I'm a single female, age 25 if that helps.

Any advice on the amount to bring or what unexpected expenses I might happen upon.

Cheers,
Kirsten


----------



## Stevesolar (Dec 21, 2012)

kirstenbrown89 said:


> Hello all,
> 
> I'm going to be joining you very soon.
> 
> ...


Hi,
You will need to bring plenty of these three things:-
Money (as much as you can afford to bring)
Passport photos (20 minimum)
Patience! (More than you can possibly imagine!)

Cheers
Steve


----------



## twowheelsgood (Feb 21, 2013)

You won't get a bank account without a job and/or sponsorship and given the amount of time it can take to get a job, make sure your home account is full as you'll need it.

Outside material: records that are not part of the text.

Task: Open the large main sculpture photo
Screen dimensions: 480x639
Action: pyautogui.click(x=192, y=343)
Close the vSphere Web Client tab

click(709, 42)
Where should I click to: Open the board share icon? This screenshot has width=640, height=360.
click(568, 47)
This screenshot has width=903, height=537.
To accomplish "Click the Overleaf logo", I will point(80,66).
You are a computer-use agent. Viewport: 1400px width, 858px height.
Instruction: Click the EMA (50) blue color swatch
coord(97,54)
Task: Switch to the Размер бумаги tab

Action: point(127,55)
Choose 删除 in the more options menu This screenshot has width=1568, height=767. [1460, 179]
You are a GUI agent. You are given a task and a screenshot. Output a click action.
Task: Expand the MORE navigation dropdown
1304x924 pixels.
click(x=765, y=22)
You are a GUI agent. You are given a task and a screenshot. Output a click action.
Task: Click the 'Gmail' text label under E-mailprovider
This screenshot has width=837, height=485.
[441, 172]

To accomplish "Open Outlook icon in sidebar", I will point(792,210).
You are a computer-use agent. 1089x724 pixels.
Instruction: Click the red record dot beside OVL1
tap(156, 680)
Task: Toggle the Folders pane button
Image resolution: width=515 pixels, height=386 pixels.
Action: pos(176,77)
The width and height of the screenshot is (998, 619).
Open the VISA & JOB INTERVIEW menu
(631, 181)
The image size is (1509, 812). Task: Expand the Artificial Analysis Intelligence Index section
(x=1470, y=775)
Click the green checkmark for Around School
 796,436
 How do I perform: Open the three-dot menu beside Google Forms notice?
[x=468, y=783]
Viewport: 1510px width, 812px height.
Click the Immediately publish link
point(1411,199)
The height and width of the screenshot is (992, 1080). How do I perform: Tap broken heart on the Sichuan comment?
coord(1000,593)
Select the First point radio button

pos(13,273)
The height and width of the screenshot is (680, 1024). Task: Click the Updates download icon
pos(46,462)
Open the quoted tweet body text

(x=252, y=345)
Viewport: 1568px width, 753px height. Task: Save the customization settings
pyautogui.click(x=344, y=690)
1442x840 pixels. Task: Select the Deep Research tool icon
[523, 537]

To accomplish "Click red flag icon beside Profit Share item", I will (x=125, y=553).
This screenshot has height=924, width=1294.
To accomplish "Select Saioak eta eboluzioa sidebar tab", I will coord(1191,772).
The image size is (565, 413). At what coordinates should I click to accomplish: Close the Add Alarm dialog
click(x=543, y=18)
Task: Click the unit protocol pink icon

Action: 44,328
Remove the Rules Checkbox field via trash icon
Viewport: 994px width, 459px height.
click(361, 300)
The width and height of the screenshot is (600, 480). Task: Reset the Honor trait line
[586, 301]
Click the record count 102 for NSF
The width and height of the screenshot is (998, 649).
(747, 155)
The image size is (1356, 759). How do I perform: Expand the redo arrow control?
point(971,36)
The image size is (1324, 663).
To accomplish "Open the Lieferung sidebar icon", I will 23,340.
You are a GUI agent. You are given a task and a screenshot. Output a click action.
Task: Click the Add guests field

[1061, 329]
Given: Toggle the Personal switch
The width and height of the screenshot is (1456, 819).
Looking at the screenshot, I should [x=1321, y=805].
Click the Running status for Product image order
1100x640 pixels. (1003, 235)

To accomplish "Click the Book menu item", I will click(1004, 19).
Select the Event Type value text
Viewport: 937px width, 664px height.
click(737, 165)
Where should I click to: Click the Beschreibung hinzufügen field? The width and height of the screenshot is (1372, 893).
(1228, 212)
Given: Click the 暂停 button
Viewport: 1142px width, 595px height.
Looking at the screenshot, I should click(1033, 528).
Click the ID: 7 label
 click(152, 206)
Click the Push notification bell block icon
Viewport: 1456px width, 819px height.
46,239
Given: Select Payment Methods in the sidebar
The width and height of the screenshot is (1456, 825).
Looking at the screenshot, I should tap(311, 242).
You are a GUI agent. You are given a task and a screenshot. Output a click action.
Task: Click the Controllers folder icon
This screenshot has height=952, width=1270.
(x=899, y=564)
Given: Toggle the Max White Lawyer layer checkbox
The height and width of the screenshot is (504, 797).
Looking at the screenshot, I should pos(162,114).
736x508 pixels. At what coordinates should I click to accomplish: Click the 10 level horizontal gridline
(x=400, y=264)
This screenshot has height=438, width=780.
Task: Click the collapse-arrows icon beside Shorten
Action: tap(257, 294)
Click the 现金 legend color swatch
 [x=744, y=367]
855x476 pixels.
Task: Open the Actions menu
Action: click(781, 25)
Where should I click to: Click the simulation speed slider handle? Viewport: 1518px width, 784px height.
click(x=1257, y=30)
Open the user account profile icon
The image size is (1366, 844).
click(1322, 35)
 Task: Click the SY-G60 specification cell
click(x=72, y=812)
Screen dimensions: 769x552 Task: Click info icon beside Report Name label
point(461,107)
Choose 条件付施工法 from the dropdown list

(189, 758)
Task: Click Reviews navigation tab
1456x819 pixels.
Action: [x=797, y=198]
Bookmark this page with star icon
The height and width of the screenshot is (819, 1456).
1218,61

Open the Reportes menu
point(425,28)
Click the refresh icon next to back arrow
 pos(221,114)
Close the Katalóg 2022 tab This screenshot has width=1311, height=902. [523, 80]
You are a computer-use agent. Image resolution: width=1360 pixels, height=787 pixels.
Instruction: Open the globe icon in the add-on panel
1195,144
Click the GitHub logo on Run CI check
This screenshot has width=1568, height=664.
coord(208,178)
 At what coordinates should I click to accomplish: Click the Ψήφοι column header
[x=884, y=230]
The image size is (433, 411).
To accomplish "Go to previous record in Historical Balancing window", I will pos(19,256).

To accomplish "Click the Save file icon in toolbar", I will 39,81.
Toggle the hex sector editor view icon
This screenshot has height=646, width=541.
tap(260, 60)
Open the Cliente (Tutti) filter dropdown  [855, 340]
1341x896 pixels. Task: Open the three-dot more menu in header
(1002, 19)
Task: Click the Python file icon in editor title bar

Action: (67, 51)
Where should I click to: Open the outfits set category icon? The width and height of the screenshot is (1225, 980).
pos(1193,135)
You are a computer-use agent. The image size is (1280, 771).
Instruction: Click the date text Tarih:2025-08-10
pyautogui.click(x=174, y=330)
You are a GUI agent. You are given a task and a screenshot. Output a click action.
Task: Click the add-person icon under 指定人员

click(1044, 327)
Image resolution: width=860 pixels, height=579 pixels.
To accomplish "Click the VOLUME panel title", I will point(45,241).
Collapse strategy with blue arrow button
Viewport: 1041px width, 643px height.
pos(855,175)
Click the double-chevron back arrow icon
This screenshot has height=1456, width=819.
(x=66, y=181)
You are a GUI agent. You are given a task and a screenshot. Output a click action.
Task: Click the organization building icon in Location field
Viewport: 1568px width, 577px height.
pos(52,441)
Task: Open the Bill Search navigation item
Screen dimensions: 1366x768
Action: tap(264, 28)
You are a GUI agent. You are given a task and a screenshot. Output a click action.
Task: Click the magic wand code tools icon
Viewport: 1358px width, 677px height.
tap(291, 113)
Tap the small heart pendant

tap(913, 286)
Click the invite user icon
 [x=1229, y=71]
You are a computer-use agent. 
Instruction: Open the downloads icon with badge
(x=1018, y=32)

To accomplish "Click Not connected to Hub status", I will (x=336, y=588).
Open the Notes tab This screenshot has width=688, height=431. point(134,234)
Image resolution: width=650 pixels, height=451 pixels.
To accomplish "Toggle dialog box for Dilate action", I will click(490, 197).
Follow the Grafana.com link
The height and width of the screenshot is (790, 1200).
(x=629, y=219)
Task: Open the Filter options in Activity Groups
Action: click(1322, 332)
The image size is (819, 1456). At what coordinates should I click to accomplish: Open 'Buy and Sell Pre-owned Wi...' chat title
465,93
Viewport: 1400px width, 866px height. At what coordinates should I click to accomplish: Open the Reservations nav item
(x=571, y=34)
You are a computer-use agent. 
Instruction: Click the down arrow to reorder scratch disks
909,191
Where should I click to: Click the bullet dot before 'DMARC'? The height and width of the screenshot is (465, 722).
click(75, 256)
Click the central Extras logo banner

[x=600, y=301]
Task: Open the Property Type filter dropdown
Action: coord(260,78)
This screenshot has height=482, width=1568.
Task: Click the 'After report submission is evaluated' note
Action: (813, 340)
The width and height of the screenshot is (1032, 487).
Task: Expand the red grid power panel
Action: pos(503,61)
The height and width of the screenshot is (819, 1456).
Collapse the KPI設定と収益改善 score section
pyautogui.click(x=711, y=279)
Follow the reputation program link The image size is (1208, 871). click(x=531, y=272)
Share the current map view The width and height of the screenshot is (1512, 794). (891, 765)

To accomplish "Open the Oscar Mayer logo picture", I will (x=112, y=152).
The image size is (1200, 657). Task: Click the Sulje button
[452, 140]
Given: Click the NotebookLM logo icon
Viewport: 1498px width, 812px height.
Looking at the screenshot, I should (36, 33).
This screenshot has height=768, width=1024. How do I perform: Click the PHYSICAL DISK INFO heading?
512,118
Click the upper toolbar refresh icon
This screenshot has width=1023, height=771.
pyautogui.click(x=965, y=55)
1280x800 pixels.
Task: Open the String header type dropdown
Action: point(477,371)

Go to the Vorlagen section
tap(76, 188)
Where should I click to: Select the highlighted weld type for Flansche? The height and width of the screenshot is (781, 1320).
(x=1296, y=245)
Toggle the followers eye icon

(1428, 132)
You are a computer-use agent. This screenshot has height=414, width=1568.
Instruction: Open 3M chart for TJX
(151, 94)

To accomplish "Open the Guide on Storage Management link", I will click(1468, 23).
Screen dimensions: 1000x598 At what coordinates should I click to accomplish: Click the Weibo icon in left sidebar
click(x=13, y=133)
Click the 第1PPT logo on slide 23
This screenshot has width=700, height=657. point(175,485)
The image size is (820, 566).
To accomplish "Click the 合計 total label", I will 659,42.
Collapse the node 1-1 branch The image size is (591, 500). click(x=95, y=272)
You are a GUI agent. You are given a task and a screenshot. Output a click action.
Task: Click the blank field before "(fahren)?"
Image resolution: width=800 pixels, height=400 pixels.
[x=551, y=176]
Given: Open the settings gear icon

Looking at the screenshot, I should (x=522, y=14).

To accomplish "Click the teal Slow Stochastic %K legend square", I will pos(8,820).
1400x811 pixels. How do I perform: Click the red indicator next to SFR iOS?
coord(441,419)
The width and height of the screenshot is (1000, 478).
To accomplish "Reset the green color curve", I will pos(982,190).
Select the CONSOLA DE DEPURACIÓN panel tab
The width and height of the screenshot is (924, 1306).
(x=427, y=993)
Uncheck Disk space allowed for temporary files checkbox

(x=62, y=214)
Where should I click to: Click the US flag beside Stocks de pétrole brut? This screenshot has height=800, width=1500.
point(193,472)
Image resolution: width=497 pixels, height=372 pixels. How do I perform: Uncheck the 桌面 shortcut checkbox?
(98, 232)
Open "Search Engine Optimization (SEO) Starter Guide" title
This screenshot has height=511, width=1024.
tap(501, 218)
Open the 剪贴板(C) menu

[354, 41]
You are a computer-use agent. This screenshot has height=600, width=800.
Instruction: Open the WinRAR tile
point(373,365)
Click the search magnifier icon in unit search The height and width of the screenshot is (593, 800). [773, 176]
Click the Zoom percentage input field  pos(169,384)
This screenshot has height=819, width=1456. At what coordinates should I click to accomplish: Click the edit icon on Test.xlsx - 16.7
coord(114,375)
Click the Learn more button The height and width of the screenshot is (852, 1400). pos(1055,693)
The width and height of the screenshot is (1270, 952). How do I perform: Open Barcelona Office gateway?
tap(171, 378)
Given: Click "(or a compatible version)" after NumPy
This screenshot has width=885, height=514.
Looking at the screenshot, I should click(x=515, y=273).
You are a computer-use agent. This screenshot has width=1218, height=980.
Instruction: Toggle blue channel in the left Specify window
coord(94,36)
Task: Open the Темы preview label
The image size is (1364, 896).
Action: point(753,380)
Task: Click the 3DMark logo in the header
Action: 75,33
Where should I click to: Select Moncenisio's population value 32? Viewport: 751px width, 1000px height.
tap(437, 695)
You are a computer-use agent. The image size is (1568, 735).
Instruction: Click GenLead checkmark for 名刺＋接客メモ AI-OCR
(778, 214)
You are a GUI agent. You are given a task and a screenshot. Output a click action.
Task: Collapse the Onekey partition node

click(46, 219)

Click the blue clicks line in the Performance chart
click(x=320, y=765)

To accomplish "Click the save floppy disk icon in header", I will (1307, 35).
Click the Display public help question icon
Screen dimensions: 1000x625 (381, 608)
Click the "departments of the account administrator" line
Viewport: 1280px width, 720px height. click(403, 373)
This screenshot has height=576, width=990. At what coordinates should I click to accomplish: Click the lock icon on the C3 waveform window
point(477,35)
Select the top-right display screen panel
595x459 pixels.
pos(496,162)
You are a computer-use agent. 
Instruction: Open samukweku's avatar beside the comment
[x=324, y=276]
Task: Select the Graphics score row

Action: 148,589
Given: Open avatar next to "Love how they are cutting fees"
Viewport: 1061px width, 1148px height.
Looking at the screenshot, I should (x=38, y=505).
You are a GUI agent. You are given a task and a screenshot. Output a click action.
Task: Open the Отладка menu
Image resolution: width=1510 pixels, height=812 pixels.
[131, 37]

As you appear to have a job, you'll need to badger your local PRO staff to help you getting a bank account quickly, so they can pay your salary into it .

Welcome to Dubai !


----------



## Nix2012 (May 18, 2012)

you need to get your labour card/contract from your company before you can open a bank account.


----------



## londonmandan (Jul 23, 2013)

If you have a job you can get a letter from them to say that your visa is in progress, as long as it shows your salary you can get a bank account, it won't come with a cheque book but you will get a debit card.


----------



## Simey (Dec 4, 2012)

It's a good idea to keep money offshore as accounts can be frozen rather easily here. Don't close your home account. Keep it open and then open a local account and move money offshore for savings. 

With money offshore you can access any amount you need via an ATM both when you first arrive and any time later. They work fine here, so no need to bring large amounts of cash. 

Don't change money in the UK. You will almost certainly get a better rate here.

I arrived with precisely zero local currency and just used an ATM in the airport. I used my US account exclusively for the first couple of weeks before I got a local account.


----------



## Malbec (Jan 2, 2014)

You can open a bank account and get a debit card even on a tourist visa.

Based on my experience, to open an account with Emirates NBD, you need the following:
- passport and UAE entry visa
- reference letter from your current bank
- last 3 months statement (can be online electronic, printed) from your current bank
- UAE local mobile number (you can easily buy prepaid DU or Etisalat)
- I brought a recent utility bill just in case but it was not required

If you have major expenses covered (e.g. accommodation and transportation) and do not intend to dine at 5* hotel restaurants every day, you don't need that much cash with you during the first week. I think the prices are similar or even lower than in UK for basic needs. Take a debit card just in case.


----------



## arabianhorse (Nov 13, 2013)

If you're only needing to pay for food and personal items, then min 2,000 but to be safe bring or have access to 5,000 dirhams.
2-3 weeks is more realistic for a bank account. In the meantime use your home bank atm. Is your pay once a month, and does your employer only pay by direct debit? If yes, then in theory you might not get access to your pay until the end of your second month


----------



## sm105 (Jan 9, 2014)

Malbec said:


> You can open a bank account and get a debit card even on a tourist visa.
> 
> Based on my experience, to open an account with Emirates NBD, you need the following:
> - passport and UAE entry visa
> ...


My experience with Emirates NBD last week was similar, except that they asked for a salary certificate from my employer rather than a reference letter from my current bank. Still needed the 3 months of statements and the UAE mobile number. Submitted forms on Tuesday, account was opened on Wednesday and debit card delivered by Aramex on Saturday morning.

No cheque book can be issued until the residence visa is stamped into the passport and Emirates ID is issued, but Savings accounts are ok.


----------



## aditya78910 (Mar 16, 2014)

Great information from all of you. Thanks


----------



## RandomDude (Mar 7, 2014)

kirstenbrown89 said:


> Hello all,
> 
> I'm going to be joining you very soon.
> 
> ...


You can request from your employer an advance payment to get your self set up.
You can receive your first salary in chash or cheuqe if your visa is delayed.

Soon enough, you'll have hundreds of sales agents trying to shove a credit card down your throat, take my word for it: DONT TAKE ANY CREDIT CARD, they are the easy road to hell


----------